In the data, find each line where the word "computer" appears and list that line.

-------------------------

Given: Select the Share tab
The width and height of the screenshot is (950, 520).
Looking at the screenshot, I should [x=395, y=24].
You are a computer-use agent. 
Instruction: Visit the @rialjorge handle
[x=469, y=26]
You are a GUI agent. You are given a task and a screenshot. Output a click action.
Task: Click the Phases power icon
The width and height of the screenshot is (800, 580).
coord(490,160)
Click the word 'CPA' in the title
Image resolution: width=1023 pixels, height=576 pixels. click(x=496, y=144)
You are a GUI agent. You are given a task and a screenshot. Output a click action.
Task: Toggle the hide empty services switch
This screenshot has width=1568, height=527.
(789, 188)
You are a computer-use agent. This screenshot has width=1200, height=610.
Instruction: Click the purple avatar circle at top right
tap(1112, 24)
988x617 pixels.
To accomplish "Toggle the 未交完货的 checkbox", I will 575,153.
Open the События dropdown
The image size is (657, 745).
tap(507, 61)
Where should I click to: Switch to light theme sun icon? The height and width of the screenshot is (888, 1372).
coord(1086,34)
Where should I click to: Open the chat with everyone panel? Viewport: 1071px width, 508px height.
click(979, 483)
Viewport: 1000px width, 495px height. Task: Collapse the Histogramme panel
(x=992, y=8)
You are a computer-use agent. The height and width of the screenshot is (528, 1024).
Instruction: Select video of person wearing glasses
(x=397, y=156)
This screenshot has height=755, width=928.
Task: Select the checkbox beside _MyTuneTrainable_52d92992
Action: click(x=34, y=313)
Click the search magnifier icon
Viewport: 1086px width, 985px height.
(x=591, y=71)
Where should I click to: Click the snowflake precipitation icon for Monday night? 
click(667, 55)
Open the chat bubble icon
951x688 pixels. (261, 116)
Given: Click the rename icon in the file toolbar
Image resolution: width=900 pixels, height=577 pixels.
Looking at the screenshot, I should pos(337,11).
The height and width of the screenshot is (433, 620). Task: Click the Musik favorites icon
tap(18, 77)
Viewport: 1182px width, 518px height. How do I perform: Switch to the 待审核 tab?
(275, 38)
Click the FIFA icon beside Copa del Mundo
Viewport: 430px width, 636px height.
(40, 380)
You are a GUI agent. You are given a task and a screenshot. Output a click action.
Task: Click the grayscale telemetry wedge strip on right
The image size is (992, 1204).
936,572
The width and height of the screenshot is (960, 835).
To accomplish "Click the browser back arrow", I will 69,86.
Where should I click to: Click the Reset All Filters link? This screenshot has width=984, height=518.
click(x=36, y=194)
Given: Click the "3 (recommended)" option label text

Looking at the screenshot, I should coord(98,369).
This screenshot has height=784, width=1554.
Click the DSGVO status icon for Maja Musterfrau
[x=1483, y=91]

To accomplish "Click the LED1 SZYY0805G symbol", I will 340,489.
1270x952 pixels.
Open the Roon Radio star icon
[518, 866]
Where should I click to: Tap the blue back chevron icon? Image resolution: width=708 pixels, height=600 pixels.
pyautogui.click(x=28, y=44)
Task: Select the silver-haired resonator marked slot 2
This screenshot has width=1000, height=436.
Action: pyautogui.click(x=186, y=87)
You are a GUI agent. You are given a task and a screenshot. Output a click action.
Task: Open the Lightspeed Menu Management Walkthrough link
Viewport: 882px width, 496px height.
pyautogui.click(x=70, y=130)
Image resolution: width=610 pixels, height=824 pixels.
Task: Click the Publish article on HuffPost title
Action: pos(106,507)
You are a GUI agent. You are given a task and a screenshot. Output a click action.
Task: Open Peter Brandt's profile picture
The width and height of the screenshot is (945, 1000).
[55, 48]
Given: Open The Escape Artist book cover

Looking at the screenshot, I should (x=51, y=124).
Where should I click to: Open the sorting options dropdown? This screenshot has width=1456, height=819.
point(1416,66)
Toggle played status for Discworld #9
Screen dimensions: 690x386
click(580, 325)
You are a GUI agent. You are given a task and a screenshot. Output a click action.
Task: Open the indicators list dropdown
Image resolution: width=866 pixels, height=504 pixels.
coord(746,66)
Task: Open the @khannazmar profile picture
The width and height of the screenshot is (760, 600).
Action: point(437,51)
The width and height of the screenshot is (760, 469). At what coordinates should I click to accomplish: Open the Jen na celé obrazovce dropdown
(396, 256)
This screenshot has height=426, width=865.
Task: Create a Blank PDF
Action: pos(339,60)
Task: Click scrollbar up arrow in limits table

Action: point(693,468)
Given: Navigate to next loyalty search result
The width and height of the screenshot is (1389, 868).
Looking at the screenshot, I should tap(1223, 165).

-------------------------

Task solution:
You are a computer-use agent. 
You are a computer-use agent. This screenshot has width=1200, height=610.
You are a computer-use agent. The height and width of the screenshot is (528, 1024).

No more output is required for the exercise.